Nina C. Young — “Kolokol for Two Pianos and Electronics” — Performed by Nadia Shpachenko and Joanne Pearce Martin
Pianist Nadia Shpachenko’s recent album “The Poetry of Places” is a testament to the important role that “place” plays in music. The Grammy-nominated album features composers who share a love of architecture, and that inspiration is well documented in this record of world premieres.
Nina Young’s composition “Kolokol” is based on 13th century Russian Orthodox bells that hang at Harvard University. Young traveled to Harvard to capture field recordings of the 17 bells, which she seamlessly infuses into her piece alongside two pianos and other electronic sounds. The bells, in a way, create a similar atmosphere to the pianos though they exist outside standard piano tuning. “Kolokol’s” hauntingly metallic quality makes for an exotic and incredibly enticing work of art.
John Adams — “Short Ride in a Fast Machine” — Performed by Montreal Symphony Orchestra
It’s my conjecture that when the history of music is reflected upon in the year 2120, all of the books will have one thing in common: John Adams will still be regarded as one of the greatest composers of the 20th and 21st centuries. He has a knack for taking the repetitive and bare-bones nature of minimalism, a musical style popularized by Philip Glass and Steve Reich in the ‘70s, and juxtaposing that with his love of the extravagances of the great romantics of the 19th century.
“Short Ride in a Fast Machine” is an intoxicating speed freak of a fanfare truly indicative of this unique dichotomy. It should be noted that Adams says he wrote this piece while recovering from the “terrifying experience” of being driven around a race track by a friend in a “fancy” Italian race car.
Ludwig von Beethoven — “Symphony #9: IV. Finale (Ode to Joy)” — Performed by Leonard Bernstein with various international orchestras, soloists & choruses
Throughout 2020, orchestras and arts organizations around the world will celebrate the 250th anniversary of Beethoven’s birth in 1770. There is little need to explain this iconic composer’s impact on the world of music. It’s simply time to celebrate, and one need only Google “Beethoven 250” to find events happening near you.
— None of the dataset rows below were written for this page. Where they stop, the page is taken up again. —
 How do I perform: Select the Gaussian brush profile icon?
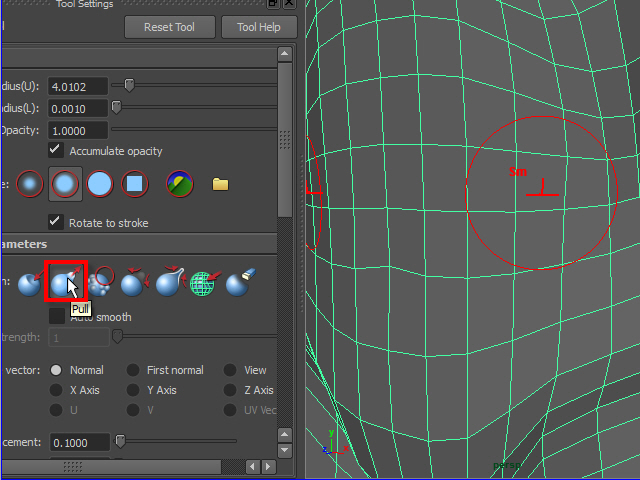click(31, 184)
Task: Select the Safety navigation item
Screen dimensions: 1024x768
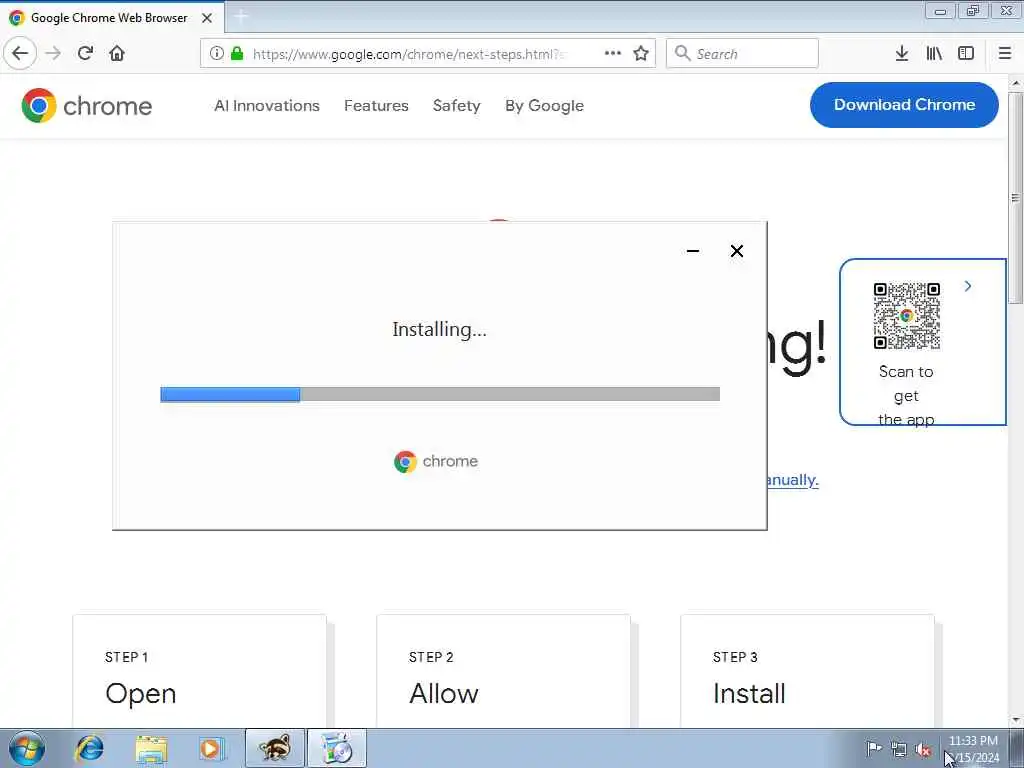Action: click(x=456, y=106)
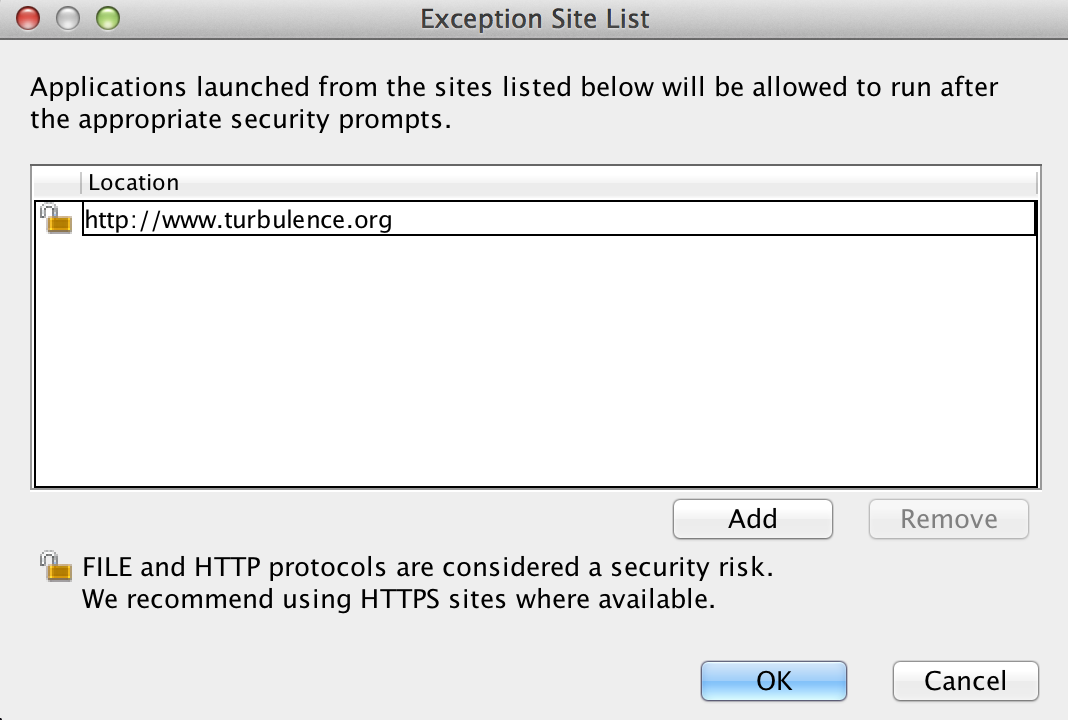Click the "Applications launched from the sites" description
Viewport: 1068px width, 720px height.
tap(514, 103)
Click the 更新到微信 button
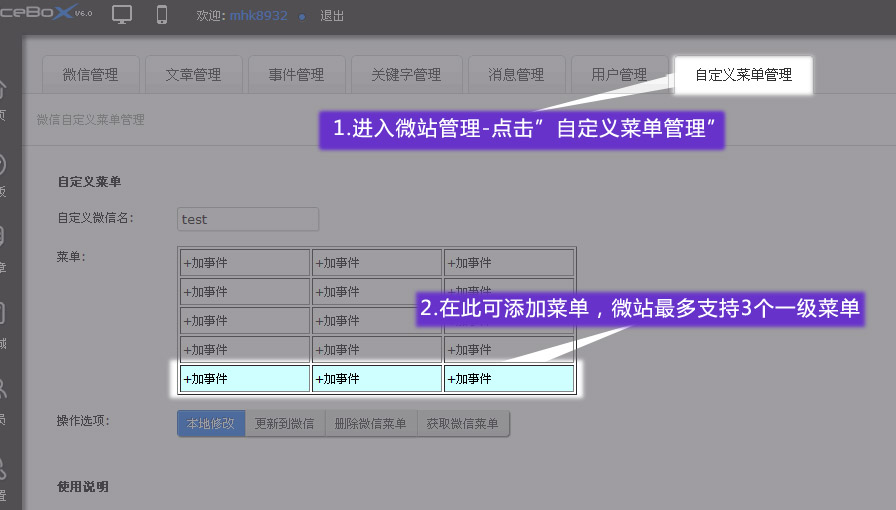The image size is (896, 510). pyautogui.click(x=285, y=424)
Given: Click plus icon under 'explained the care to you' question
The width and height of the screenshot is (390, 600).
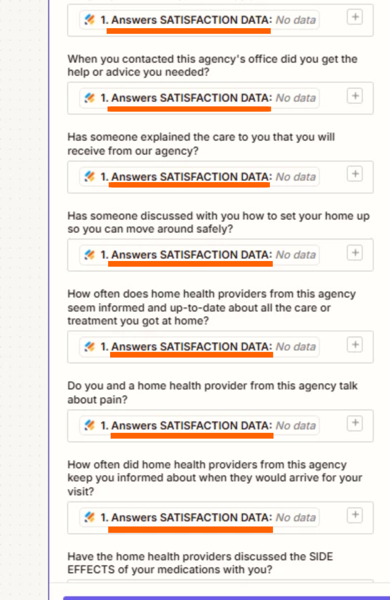Looking at the screenshot, I should click(355, 174).
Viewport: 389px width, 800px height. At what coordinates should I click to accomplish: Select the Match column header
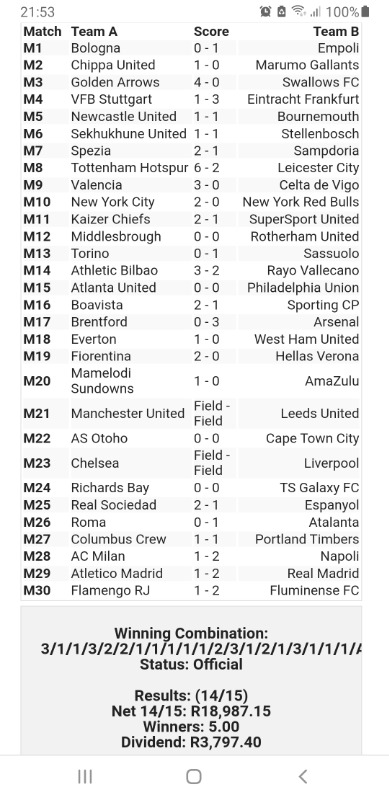(x=42, y=32)
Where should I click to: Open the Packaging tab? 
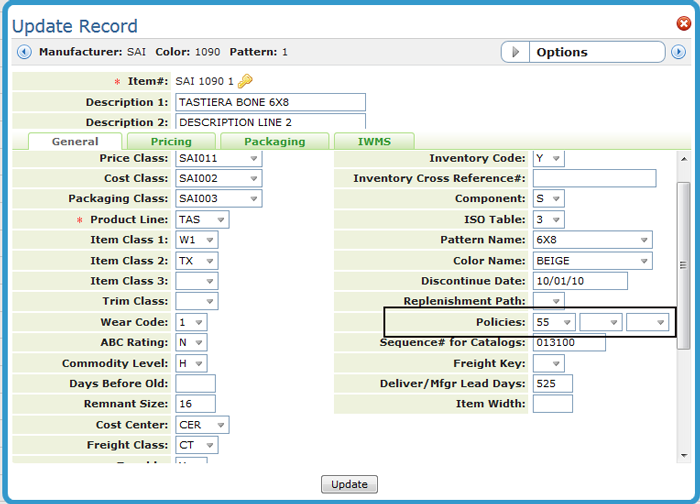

Here are some of the local and visiting organizations performing Beethoven in the first months of 2020:
- Jan. 10: Pianist Jeffrey Siegel’s "Keyboard Conversations" looks at Beethoven — Gallo Center
- Jan. 25 & 26: Reno Chamber Orchestra plays Beethoven & more
- Feb. 29: Joshua Bell & the Academy of St Martin in the Fields play Beethoven's Fifth Symphony & more — Mondavi Center
- March 7 & 8: The UC Davis Symphony Orchestra and Chorus (and pianist Andre Baumann) celebrate Beethoven — Mondavi Center
- March 7 & 8: The Auburn Symphony plays a Beethoven Overture & more — Auburn Old State Theatre
- March 8: A string quartet from the Curtis Institute play a Beethoven String Quartet & more — Mondavi Center
- March 13 & 14: Sacramento Philharmonic and Opera play Beethoven’s 4th Symphony & more — Fremont Presbyterian Church
- March 14 & 15: Reno Chamber Orchestra plays Beethoven & more
- March 21: Stockton Symphony plays Beethoven’s 7th Symphony — Warren Atherton Auditorium
- April 3: Pianist Vladimir Feltsman plays Beethoven and Schubert — Mondavi Center
- April 4 & 5: Reno Chamber Orchestra plays Beethoven & more
- April 9: Pianist Jeffrey Siegel’s "Keyboard Conversations" looks at Beethoven & more — Harris Center
- April 25: Sacramento's Camellia Symphony Orchestra plays Beethoven’s 7th Symphony & more — C.K. McClatchy High School Auditorium
- April 18 & 19: Chamber Music Society of Sacramento plays Beethoven & more — Congregation Bet Haverim (April 18) & CSUS Capistrano Hall (April 19)
- April 25 & 26: Reno Philharmonic perform Beethoven’s 1st and 9th Symphonies — Pioneer Center for the Performing Arts
That's just in the CapRadio region. Imagine all the Beethoven bookings around the world in 2020! If you’re looking for more concerts (and not just Beethoven), check out upcoming classical concerts in our region with this curated guide.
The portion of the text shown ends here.